Diffuse Dust Emissions remains a difficult Environmental question for the steel industry. Such emissions may involve complicated relationship with neighbourhood of steel Plants. Important expenses may be due to local or international regulations regarding the finest dust particles emitted in the atmosphere.

State of the art of the innovative monitoring solutions developed by ALOATEC for more than 20 years are presented in this paper. Solutions are installed in different plants of ARCELORMITTAL, THYSSEN, HKM, TATA Steel, APERAM, in Europe and TERNIUM in south America.

The solutions cover the full range of particle size, from the coarsest particles involving dust deposition on the ground within the first kilometres around the steel plants to the finest visible particles emitted by the roofs and other diffuse sources of the Steel process.

The Aloa_ADA is an automatic dust deposition gauge measuring mg/m2/day on a hourly measurement time. The WEB monitoring interface delivers Alarm and important information such as the location of the main sources. The sensor samples the deposition for accurate analysis. The sensor refers to the sampling method ISO/DIS 4222 similar to most of the national standards in the world.

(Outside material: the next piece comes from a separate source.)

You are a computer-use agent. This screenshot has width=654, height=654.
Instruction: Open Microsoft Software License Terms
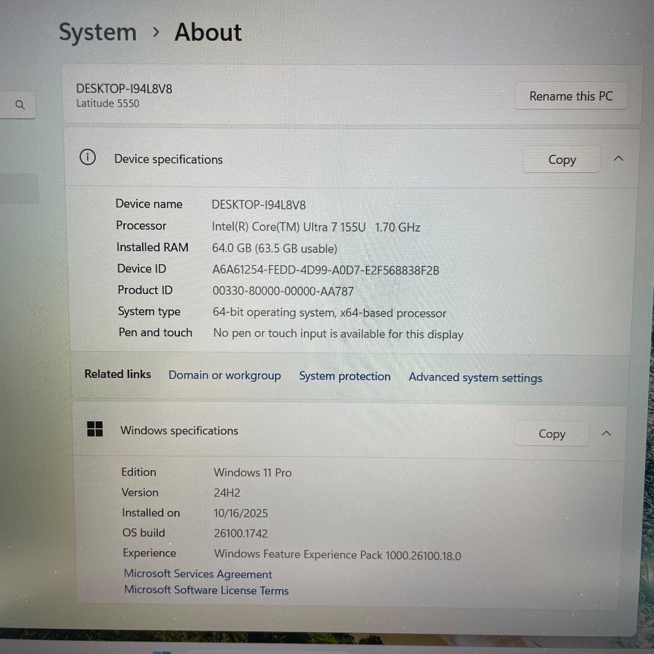[206, 590]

Aloa-DETECT Pollutions is an intelligent camera for monitoring the visible diffuse dust emissions in the atmosphere. It is optimized for steel shop, electric furnace, blast furnace and coke plant. The INTRANET management interface sends Alarms, permit to set the origin of the emission…. A dashboard gives the opportunity to edit statistics for ISO 14001 management.

Aloa_PM10 is a solution for the WEB for monitoring Up-wind / Down-wind fine dust at ground level around a plant in order to determine “added” fine dust in the Environment. The sensor measures simultaneously the particle fractions TSP, PM10, PM2,5 and PM1 in µg/m2.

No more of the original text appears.